Forgot to mention one thing: Laplace’s conjecture said that a “sufficiently vast intelligence”, i.e. someone with perfect knowledge of the Universe, could predict it for the rest of time; there’s a distinction between this perfect being and us mere mortals, whose measurements (even classically) can never be perfectly precise. (Hmm, is that billiard ball at x = 0 or x = 0.00001?) All that the discovery of quantum mechanics does is to move this “perfect knowledge” onto the wavefunction — where, granted, we mere mortals can’t access the initial state, even in principle.

Hi Guys,

thanks for all the contributions. I guess Ring’s answer (both his posts actually) pretty much nailed the answer and the question on the head. I guess the position of JasonFin (and MikeS) is similar to my friends position.

What I want to know is whether it is possible, judging from inside “classical mechanics” and from inside Relativity/Quatum Mechanics/Maxwells Thermodynamics, to have perfect knowlegde of the present state of affairs and to “perfectly” predict future states. This is possible in principle (I think) in classical mechanics, if you are a sufficiently vast intelligence. The question is whether it is possible in R/QM/MT.
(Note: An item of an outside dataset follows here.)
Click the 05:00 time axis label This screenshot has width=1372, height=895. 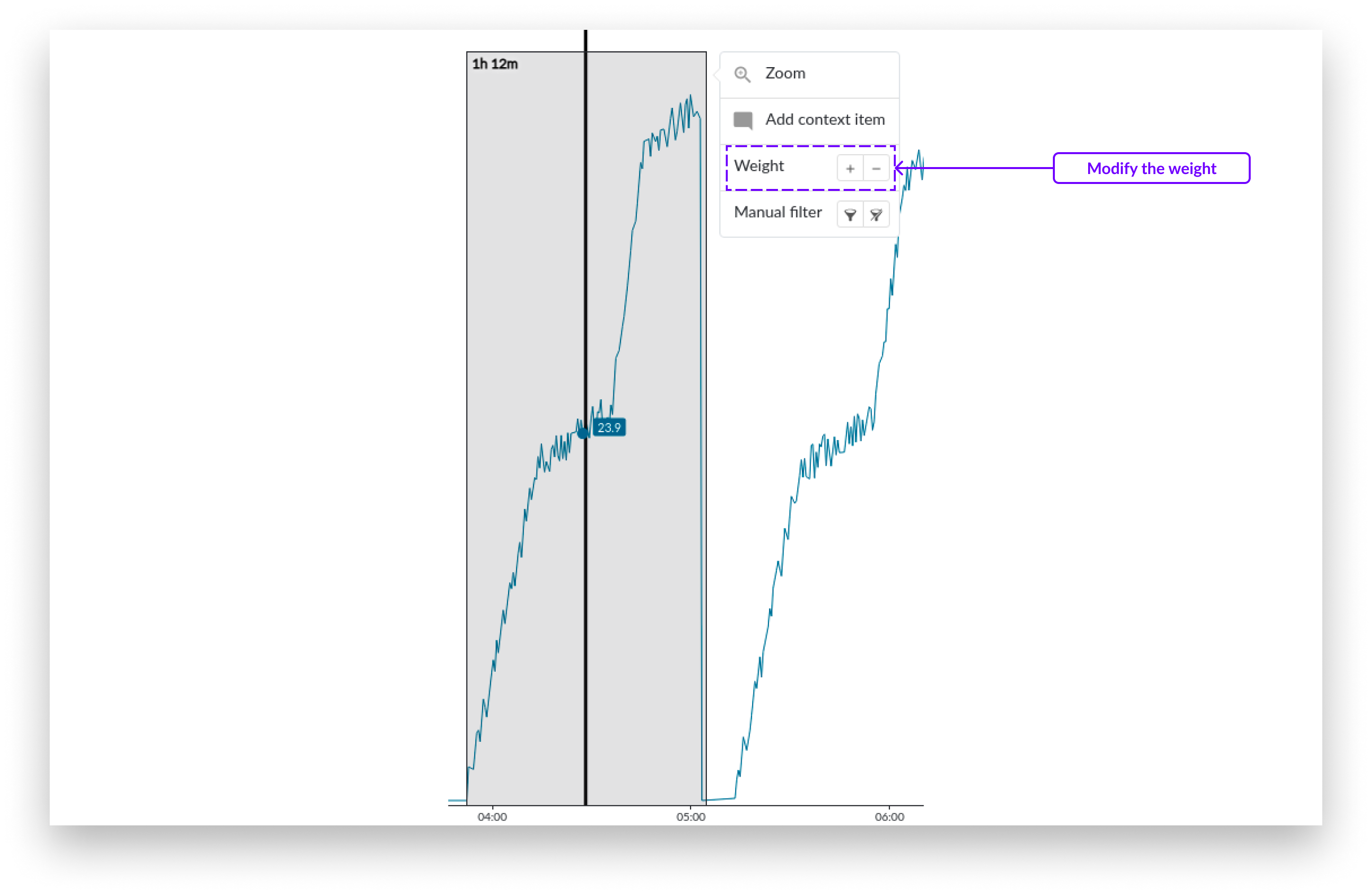click(690, 816)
It seems that it depends on interpretation to a certain extent: is the waveform equation compatible with Laplace’s conjecture or not? Does this approach still constitute prediction in Laplacian sense or, for that matter, in any sense. As **MikeS ** mentioned, it comes close to GD, but I hope to keep it in GQ for a little longer.

Thanks

While it’s true that if you prepare a state to be in an eigenstate of an observable (of a measuring apparatus) you’ll get an exact result, this by no means implies that QM is not intrinsically a stochastic theory. All it really means is that in the expansion of the wavefunction the coefficient of that basis vector and thus the probability equals one.

Very true but the only useful information you can get from the state is probabilistic.